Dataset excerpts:
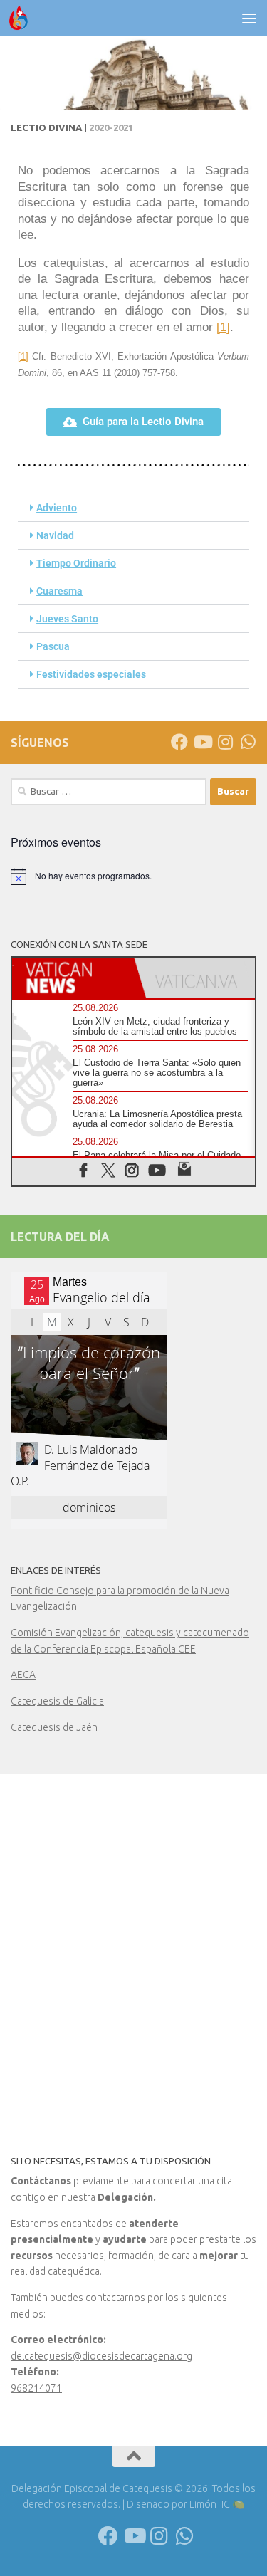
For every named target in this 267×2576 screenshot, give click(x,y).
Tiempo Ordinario (76, 563)
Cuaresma (59, 591)
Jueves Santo (67, 618)
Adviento (56, 507)
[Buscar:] (108, 791)
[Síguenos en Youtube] (202, 741)
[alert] (133, 876)
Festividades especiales (91, 674)
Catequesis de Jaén (54, 1727)
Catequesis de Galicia (57, 1701)
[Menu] (249, 18)
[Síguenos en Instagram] (225, 741)
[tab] (73, 978)
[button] (133, 508)
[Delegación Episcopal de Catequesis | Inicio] (21, 18)
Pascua (53, 646)
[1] (223, 327)
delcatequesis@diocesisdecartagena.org (101, 2356)
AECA (23, 1674)
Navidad (55, 535)
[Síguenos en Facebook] (179, 741)
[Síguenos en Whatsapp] (247, 741)
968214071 (36, 2388)
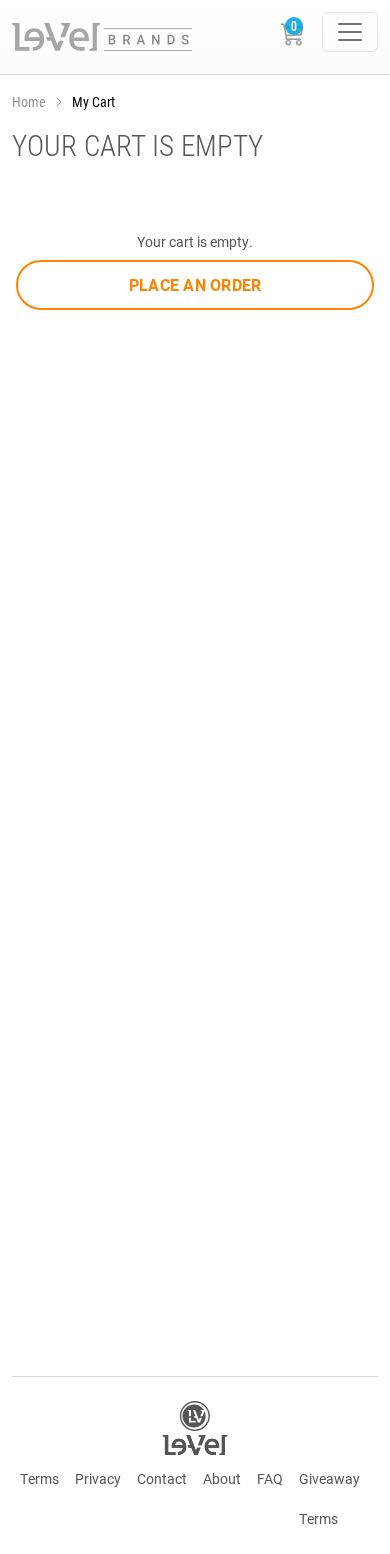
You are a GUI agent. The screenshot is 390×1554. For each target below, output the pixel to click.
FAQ (270, 1478)
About (222, 1478)
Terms (39, 1478)
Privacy (98, 1478)
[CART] (295, 37)
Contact (162, 1478)
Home (29, 101)
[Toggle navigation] (350, 32)
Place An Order (195, 284)
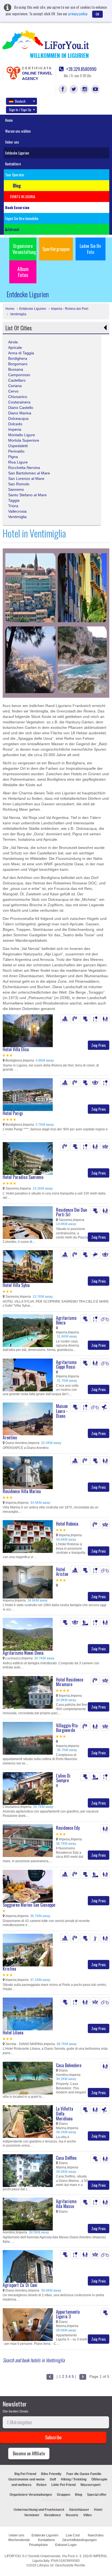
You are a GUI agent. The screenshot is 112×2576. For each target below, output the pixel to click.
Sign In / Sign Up (20, 109)
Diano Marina (19, 413)
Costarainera (19, 402)
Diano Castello (20, 407)
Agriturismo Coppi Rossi (66, 1364)
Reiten (41, 2485)
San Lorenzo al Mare (26, 478)
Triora (13, 506)
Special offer (97, 2495)
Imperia (14, 429)
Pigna (13, 456)
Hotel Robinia (67, 1523)
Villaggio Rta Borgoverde (67, 1728)
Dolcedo (15, 424)
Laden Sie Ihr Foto (90, 249)
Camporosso (19, 375)
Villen (87, 2515)
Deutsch (20, 101)
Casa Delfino (66, 2158)
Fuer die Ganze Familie (83, 2474)
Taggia (14, 500)
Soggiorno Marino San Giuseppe (29, 1904)
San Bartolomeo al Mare (29, 473)
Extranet (13, 229)
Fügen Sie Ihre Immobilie (21, 218)
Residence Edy (68, 1828)
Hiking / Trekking (73, 2479)
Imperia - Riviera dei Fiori (69, 309)
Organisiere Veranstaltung (24, 249)
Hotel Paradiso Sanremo (23, 1177)
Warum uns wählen (18, 131)
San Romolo (18, 484)
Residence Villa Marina (22, 1491)
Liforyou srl (45, 2565)
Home (9, 120)
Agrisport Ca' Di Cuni (20, 2285)
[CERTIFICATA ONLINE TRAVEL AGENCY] (13, 72)
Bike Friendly (51, 2474)
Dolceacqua (18, 418)
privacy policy (77, 13)
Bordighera (17, 358)
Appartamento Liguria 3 (68, 2314)
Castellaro (17, 380)
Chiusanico (17, 396)
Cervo (13, 391)
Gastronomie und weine (26, 2479)
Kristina (9, 1968)
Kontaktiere (13, 164)
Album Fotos (23, 271)
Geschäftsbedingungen (80, 2540)
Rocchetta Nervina (24, 467)
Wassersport (90, 2485)
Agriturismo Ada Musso (66, 2203)
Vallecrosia (17, 511)
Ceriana (15, 386)
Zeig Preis (98, 1045)
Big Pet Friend (25, 2474)
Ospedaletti (18, 446)
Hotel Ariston (62, 1571)
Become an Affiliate (29, 2453)
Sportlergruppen (56, 249)
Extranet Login (66, 2545)
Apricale (15, 347)
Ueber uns (12, 142)
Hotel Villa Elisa (16, 1049)
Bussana (15, 369)
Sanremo (16, 489)
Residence (52, 2515)
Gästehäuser (79, 2510)
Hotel (98, 2510)
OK (97, 14)
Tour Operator (14, 174)
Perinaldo (16, 451)
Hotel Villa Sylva (16, 1285)
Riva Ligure (18, 462)
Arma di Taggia (21, 353)
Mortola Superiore (23, 440)
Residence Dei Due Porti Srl (71, 1212)
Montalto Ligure (21, 435)
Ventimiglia (17, 314)
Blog (78, 2495)
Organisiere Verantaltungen (31, 2495)
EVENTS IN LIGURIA (58, 2500)
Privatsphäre (38, 2545)
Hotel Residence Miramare (69, 1682)
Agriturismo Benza (66, 1320)
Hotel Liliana (13, 2032)
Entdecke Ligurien (17, 153)
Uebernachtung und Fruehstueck (39, 2510)
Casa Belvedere (68, 2065)
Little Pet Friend (63, 2485)
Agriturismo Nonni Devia (23, 1653)
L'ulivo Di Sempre (63, 1778)
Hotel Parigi (13, 1113)
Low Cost (73, 2535)
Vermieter (31, 2515)
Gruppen (63, 2495)
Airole (13, 342)
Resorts (72, 2515)
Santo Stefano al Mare (27, 495)
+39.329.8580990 (81, 69)
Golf (53, 2479)
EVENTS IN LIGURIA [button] (22, 196)
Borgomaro (17, 364)
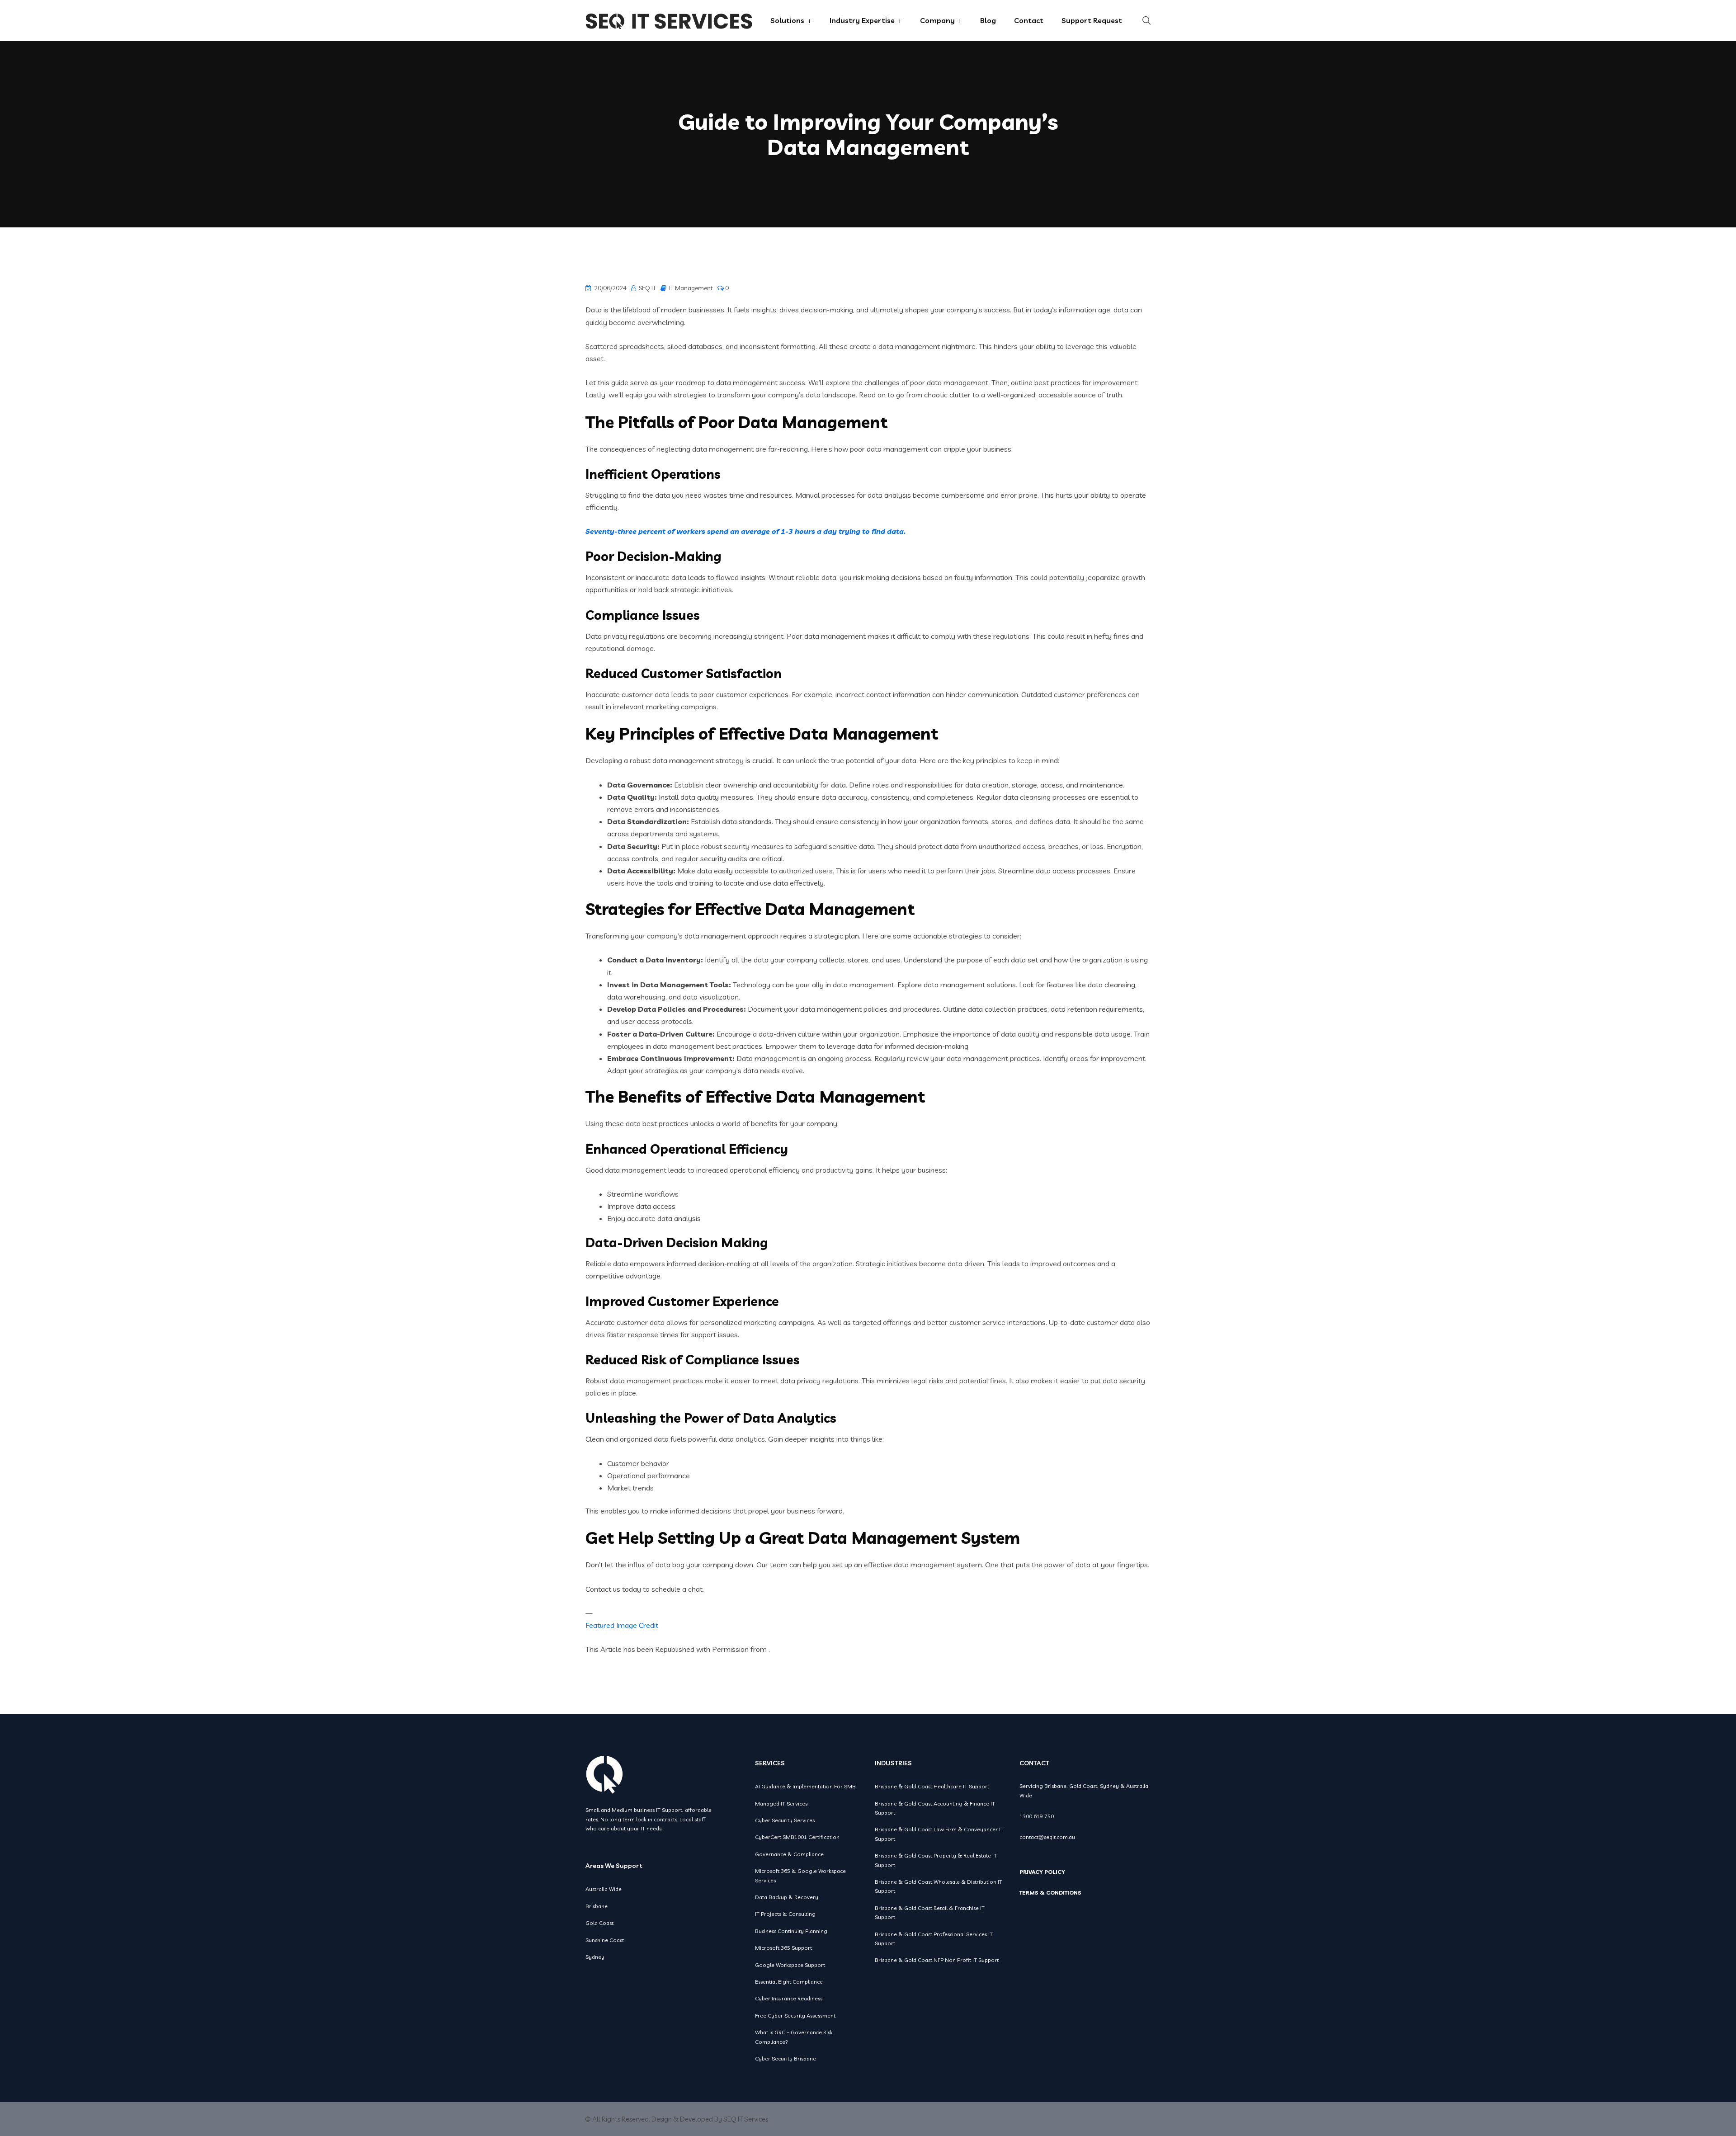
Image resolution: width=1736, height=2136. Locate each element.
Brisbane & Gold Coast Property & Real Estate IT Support (936, 1860)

Instructions for the task
Please copy the lines above from the line with "Residence Edy (68, 1828)" up to and including the line with "Riva Ligure (18, 462)", exactly as written and with nothing else.

Written reply
Residence Edy (68, 1828)
Hiking / Trekking (73, 2479)
Imperia - Riviera dei Fiori (69, 309)
Organisiere Veranstaltung (24, 249)
Hotel Paradiso Sanremo (23, 1177)
Warum uns wählen (18, 131)
San Romolo (18, 484)
Residence Villa Marina (22, 1491)
Liforyou srl (45, 2565)
Home (9, 120)
Agrisport Ca' Di Cuni (20, 2285)
[CERTIFICATA ONLINE TRAVEL AGENCY] (13, 72)
Bike Friendly (51, 2474)
Dolceacqua (18, 418)
privacy policy (77, 13)
Bordighera (17, 358)
Appartamento Liguria 3 (68, 2314)
Castellaro (17, 380)
Chiusanico (17, 396)
Cervo (13, 391)
Gastronomie und weine (26, 2479)
Kristina (9, 1968)
Kontaktiere (13, 164)
Album Fotos (23, 271)
Geschäftsbedingungen (80, 2540)
Rocchetta Nervina (24, 467)
Wassersport (90, 2485)
Agriturismo Ada Musso (66, 2203)
Vallecrosia (17, 511)
Ceriana (15, 386)
Zeig Preis (98, 1045)
Big Pet Friend (25, 2474)
Ospedaletti (18, 446)
Hotel Ariston (62, 1571)
Become an Affiliate (29, 2453)
Sportlergruppen (56, 249)
Extranet Login (66, 2545)
Apricale (15, 347)
Ueber uns (12, 142)
Hotel Villa Elisa (16, 1049)
Bussana (15, 369)
Sanremo (16, 489)
Residence (52, 2515)
Gästehäuser (79, 2510)
Hotel (98, 2510)
OK (97, 14)
Tour Operator (14, 174)
Perinaldo (16, 451)
Hotel Villa Sylva (16, 1285)
Riva Ligure (18, 462)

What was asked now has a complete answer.